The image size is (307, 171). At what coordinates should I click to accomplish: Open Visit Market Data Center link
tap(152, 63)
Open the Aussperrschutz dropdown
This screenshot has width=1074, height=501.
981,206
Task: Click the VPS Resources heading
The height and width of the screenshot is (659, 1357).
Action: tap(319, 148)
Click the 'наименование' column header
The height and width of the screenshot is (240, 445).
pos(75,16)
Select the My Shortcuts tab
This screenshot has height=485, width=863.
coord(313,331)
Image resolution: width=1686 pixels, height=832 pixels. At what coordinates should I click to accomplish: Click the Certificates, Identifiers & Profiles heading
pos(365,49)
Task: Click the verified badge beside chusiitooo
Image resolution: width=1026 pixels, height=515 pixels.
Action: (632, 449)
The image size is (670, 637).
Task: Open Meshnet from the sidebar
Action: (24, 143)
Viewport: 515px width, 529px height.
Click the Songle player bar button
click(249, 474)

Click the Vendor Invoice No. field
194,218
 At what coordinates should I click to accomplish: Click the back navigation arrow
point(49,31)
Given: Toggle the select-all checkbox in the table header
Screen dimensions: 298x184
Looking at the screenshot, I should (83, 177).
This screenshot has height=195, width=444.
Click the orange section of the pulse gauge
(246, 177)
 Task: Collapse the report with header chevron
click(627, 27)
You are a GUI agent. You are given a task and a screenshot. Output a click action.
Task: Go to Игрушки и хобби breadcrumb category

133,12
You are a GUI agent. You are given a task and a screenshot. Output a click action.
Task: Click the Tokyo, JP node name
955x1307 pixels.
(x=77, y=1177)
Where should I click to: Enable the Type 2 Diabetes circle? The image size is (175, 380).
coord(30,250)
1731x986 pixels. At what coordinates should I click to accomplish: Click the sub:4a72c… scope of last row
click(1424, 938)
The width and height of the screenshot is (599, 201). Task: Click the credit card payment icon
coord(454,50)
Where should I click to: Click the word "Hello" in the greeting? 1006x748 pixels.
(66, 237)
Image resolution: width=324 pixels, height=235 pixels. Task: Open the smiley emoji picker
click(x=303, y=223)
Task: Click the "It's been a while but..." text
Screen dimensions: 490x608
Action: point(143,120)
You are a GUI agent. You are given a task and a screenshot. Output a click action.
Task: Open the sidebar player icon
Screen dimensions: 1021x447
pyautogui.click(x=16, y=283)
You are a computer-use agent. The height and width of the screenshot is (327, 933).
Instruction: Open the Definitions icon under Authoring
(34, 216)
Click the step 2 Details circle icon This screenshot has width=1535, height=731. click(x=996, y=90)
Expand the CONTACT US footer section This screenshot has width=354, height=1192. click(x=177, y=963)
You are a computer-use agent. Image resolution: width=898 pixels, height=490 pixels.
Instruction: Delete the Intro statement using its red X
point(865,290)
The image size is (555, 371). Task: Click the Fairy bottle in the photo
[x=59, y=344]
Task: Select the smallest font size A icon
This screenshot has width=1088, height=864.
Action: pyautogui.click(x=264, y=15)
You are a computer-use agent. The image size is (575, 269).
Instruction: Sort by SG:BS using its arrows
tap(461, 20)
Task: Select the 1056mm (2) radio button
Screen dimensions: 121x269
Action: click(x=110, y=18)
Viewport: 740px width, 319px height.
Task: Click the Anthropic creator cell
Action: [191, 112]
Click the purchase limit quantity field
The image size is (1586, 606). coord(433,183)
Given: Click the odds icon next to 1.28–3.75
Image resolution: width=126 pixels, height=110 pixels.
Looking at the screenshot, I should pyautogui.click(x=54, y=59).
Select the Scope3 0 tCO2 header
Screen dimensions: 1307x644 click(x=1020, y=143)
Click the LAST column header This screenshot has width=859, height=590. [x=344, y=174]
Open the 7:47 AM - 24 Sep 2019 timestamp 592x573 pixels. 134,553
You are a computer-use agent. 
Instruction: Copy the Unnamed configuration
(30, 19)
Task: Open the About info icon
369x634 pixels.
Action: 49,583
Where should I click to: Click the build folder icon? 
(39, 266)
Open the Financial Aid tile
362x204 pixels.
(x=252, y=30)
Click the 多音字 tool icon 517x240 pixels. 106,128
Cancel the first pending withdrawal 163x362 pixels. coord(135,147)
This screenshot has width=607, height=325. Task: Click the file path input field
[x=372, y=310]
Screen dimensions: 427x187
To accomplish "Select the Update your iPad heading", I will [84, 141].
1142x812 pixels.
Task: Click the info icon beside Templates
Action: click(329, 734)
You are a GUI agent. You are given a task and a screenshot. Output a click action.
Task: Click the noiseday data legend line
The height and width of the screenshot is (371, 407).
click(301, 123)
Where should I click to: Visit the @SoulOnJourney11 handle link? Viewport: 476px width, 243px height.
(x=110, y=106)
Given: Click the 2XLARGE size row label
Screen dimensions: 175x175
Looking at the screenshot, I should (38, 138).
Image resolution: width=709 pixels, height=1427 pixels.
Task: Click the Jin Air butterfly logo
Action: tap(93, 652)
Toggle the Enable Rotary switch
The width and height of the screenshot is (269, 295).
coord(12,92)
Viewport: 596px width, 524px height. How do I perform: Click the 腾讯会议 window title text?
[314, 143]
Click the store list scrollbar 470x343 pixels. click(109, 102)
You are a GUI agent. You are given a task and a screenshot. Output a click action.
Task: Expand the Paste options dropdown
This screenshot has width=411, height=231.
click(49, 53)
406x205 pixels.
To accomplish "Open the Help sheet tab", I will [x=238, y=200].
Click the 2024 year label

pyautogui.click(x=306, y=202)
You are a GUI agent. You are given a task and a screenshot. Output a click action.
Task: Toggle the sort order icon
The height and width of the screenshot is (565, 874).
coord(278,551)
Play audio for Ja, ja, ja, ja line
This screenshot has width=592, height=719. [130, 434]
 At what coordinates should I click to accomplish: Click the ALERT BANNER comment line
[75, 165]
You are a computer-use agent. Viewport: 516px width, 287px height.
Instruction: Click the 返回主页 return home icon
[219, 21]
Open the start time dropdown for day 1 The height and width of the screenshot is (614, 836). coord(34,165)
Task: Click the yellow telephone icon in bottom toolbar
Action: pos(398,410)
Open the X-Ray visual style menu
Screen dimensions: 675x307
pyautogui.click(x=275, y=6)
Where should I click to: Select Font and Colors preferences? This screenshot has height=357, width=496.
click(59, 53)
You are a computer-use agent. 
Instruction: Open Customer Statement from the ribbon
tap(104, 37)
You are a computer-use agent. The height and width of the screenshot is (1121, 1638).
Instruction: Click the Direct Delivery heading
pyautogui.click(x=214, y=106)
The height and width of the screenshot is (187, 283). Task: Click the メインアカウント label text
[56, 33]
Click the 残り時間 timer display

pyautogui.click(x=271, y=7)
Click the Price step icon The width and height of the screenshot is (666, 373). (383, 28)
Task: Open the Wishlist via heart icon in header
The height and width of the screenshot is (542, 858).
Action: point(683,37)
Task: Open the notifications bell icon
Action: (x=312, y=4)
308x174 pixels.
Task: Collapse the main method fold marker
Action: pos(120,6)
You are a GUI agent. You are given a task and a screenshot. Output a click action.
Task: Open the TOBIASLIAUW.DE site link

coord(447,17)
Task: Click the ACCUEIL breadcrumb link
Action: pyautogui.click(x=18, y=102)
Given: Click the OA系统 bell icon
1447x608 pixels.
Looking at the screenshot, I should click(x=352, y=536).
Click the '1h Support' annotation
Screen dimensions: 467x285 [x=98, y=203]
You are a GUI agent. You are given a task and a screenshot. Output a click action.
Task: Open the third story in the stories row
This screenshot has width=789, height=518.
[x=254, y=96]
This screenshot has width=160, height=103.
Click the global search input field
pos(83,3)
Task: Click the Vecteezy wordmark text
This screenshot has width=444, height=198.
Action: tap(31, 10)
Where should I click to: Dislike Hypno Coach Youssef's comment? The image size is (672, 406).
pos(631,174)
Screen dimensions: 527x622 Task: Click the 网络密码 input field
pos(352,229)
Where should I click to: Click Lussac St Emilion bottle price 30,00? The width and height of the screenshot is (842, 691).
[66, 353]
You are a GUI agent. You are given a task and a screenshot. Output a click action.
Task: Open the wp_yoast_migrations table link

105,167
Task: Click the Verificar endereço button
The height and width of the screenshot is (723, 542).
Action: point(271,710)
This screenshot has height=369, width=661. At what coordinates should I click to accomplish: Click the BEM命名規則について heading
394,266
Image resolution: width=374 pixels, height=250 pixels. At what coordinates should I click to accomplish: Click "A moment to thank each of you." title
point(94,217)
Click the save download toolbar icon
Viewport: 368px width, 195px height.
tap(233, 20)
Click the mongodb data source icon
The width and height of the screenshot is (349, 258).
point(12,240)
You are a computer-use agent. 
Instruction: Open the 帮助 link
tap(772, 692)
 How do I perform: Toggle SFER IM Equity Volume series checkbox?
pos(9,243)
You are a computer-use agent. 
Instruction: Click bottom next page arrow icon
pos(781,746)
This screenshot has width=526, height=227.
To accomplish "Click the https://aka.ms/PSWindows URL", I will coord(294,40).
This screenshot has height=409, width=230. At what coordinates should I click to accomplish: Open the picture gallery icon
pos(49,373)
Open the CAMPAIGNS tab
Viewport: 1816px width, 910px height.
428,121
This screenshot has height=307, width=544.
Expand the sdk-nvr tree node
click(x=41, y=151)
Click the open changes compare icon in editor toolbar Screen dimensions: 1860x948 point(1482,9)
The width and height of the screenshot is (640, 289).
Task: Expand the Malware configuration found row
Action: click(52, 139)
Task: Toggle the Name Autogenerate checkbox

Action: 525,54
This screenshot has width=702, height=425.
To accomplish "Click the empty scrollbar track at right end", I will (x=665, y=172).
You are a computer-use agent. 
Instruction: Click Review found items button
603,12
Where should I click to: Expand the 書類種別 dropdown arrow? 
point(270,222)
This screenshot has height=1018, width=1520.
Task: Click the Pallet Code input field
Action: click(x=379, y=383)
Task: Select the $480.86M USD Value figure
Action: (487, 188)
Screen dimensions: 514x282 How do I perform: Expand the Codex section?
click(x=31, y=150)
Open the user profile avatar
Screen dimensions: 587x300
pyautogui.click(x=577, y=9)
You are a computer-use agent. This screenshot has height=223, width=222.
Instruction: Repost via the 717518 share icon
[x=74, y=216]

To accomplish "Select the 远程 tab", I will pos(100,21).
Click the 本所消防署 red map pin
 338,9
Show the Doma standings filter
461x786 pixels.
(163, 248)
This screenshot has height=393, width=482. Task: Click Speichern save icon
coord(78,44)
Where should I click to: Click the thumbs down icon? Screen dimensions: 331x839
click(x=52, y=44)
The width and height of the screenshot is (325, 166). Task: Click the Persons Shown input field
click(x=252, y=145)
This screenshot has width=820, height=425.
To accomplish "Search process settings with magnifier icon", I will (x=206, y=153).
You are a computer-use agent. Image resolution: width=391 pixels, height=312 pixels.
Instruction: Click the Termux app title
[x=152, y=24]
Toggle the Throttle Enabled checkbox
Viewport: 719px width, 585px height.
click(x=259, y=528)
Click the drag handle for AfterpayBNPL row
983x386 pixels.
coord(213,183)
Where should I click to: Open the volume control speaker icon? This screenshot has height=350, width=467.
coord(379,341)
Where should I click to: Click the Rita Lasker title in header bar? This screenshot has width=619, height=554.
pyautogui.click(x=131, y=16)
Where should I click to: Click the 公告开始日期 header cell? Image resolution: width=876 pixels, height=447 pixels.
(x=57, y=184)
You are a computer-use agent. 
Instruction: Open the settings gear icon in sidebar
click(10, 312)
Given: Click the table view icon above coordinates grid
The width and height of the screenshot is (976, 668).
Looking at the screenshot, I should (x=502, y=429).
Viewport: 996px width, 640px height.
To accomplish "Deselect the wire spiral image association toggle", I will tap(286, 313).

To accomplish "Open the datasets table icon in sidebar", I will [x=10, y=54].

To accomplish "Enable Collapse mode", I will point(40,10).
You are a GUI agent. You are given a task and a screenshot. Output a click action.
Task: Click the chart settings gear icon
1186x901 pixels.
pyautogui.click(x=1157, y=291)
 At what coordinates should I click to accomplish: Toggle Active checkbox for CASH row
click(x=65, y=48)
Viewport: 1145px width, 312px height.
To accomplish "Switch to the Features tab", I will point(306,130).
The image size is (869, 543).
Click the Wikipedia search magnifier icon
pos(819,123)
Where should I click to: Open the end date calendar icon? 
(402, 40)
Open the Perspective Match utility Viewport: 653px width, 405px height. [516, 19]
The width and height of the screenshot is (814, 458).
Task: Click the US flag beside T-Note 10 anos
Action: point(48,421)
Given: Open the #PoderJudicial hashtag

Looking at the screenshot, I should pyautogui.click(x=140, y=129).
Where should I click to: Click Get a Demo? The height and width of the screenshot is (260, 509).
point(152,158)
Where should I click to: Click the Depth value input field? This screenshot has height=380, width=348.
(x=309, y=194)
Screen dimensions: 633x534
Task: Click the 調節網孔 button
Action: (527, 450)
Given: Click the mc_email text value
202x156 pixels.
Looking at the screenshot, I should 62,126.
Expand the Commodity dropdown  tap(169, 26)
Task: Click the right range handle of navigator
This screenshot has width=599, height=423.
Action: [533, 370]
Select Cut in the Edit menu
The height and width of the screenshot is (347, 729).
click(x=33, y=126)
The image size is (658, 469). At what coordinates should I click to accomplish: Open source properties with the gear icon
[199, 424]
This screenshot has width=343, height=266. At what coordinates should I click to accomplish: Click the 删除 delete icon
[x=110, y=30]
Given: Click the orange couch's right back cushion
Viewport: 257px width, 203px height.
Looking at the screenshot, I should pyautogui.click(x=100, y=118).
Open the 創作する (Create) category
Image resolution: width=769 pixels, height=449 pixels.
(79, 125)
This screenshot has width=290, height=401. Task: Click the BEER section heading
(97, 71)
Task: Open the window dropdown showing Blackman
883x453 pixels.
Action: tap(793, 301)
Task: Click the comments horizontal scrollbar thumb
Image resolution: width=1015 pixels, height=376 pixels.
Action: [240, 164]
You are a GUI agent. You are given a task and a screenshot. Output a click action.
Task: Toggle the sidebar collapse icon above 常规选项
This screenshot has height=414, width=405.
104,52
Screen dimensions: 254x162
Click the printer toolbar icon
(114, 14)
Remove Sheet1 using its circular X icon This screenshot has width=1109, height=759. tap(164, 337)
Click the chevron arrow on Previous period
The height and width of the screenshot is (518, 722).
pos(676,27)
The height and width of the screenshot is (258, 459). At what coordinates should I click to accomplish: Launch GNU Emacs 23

_Work to complete:_ Look back at the data above. Transcribe exactly the lines starting at the line that contains "Screen dimensions: 1021x447" and ending at the line that contains "Click the step".

_Written solution:_
Screen dimensions: 1021x447
pyautogui.click(x=16, y=283)
You are a computer-use agent. The height and width of the screenshot is (327, 933).
Instruction: Open the Definitions icon under Authoring
(34, 216)
Click the step 2 Details circle icon This screenshot has width=1535, height=731. click(x=996, y=90)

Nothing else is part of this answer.